Tom Stokes, MPP
DA KZN Spokesperson on Education
KWAZULU-Natal Education MEC, Senzo Mchunu’s edict to immediately ban all school excursions in the province is a cry from a man desperate in the face of a department unwilling or unable to take responsible action at their level of authority.
Despite there being a detailed and clear line of responsibility for the management of school excursions – which includes clear lines of accountability when things go wrong – it seems that, at every turn, it is necessary for the MEC to micro-manage.
His decision to take such extreme measures is perfectly understandable in the face of the recurring tragedies faced over the past months, with the devastating loss of our innocent children in road accidents. Unfortunately it is neither practically possible nor legal for this ruling to be enforced. There are many people who rely on school excursions for their livelihood which include transport companies, school tour operators and event centres. This abrupt veto on excursions will not only have a huge financial impact, it is also likely to result in some form of legal challenge.

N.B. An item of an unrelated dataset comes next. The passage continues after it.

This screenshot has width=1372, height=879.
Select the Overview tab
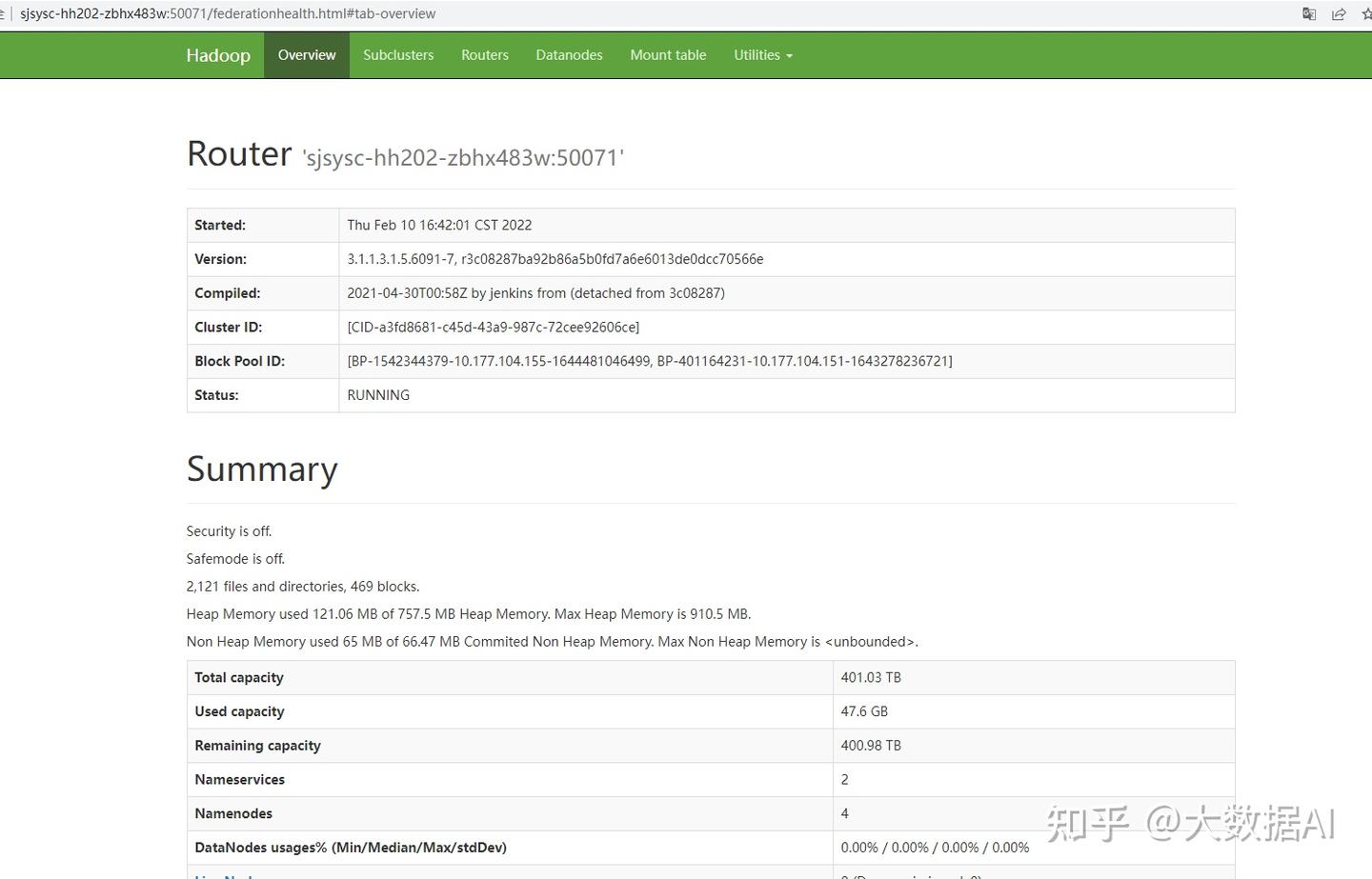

Perhaps more disruptive is the effect this ban will have on the thousands of sports fixtures and cultural events that take place every weekend across the province. For many schools these programmes form an integral part of their curriculum and would have incurred the schools cost already.
There seems to be ample evidence that many school excursions are poorly planned, poorly managed and irresponsibly supervised. The responsibility for rectifying this lies with the principals and officials closest to the problem. They must be held accountable for the detailed planning and safety aspects of every trip taken by learners and need to face an enquiry if things go wrong. It is a principal’s responsibility to ensure that every vehicle used for transporting every learner is roadworthy, that it is not overloaded and that it is suitable for the planned trip.
These are the simple precautions every principal, supported by his/her staff is expected to undertake. Too often, and this seems to be at the heart of many of our other schooling problems, there is a failure on the part of school management to carry out the simplest over sight role with tragic consequences.
Rather than issue a blanket ban, the MEC needs to task every principal to submit to their local office, their schools’ safety and excursions policy within the next week and allow officials on the ground to determine which schools have the necessary competence – or not – to allow learners to leave the school for whatever reason. In this way a clear message will be sent to both school management and local officials that they are the responsible for ensuring the safety of the learners under their care and that they will consequently be held accountable when things go wrong.